Everything from the line with "shopoutdoor-usa.camp.it (370, 1291)" to the end of the data is to be retyped exactly, and nothing else.

▶ [Information supplied]:
····················

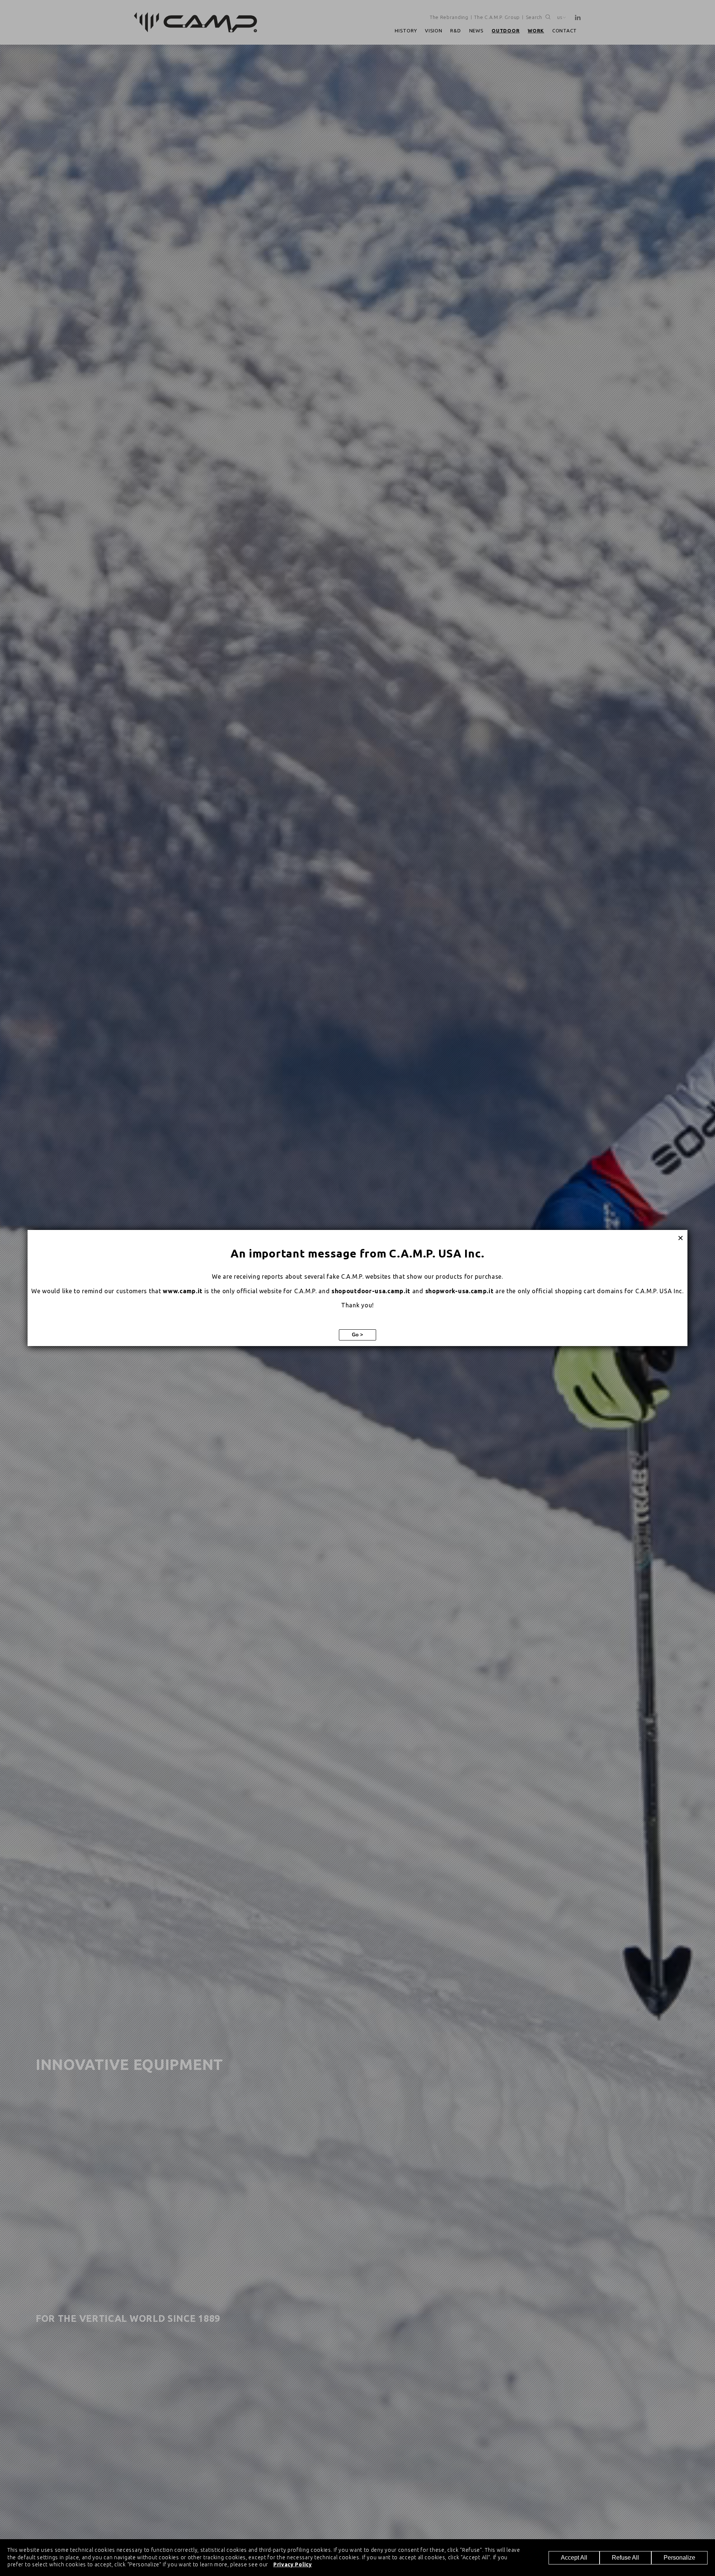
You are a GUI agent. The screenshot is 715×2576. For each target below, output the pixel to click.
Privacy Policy (292, 2564)
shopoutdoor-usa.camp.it (370, 1291)
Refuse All (625, 2557)
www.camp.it (183, 1291)
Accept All (574, 2557)
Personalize (679, 2557)
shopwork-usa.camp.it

····················

▶ [Response to the exercise]:
shopoutdoor-usa.camp.it (370, 1291)
Refuse All (625, 2557)
www.camp.it (183, 1291)
Accept All (574, 2557)
Personalize (679, 2557)
shopwork-usa.camp.it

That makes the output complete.